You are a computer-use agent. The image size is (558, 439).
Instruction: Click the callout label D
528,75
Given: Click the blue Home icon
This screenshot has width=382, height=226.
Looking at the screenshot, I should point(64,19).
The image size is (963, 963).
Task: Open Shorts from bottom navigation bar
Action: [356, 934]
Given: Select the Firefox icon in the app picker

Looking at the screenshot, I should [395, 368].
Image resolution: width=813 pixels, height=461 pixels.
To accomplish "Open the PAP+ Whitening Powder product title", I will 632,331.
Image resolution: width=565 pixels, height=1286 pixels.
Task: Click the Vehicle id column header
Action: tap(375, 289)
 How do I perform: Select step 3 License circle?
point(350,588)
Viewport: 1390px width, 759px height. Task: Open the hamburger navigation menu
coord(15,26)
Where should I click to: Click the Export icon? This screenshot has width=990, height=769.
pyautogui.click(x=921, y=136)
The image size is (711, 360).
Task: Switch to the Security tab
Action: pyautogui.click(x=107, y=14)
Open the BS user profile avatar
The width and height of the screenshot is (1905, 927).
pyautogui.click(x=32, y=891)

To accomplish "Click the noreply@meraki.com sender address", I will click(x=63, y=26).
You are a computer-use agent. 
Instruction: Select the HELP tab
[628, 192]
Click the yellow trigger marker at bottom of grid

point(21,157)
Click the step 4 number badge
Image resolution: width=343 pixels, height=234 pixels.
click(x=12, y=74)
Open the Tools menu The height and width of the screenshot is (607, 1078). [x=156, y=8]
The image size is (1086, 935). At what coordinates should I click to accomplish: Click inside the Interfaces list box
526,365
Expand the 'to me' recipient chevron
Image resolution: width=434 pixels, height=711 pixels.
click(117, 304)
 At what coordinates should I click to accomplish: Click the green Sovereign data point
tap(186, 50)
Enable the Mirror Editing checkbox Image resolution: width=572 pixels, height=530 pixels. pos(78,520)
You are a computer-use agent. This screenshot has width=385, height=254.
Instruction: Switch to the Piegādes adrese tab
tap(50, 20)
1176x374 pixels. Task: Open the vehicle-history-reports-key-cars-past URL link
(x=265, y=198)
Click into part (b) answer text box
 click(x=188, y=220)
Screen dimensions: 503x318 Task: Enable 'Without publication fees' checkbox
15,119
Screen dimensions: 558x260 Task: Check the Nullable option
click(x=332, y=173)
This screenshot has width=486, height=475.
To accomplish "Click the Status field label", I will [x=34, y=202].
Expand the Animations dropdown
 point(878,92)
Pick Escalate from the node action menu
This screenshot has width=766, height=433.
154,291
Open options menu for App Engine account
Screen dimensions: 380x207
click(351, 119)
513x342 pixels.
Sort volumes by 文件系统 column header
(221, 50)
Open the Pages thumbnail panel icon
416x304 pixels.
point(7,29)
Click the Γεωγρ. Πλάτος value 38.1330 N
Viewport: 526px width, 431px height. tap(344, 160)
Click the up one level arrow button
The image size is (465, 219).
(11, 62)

● ABOUT THIS EXERCISE: For the word "agent", tally the lines above that hold it and answer with the number alone.

● REPLY: 3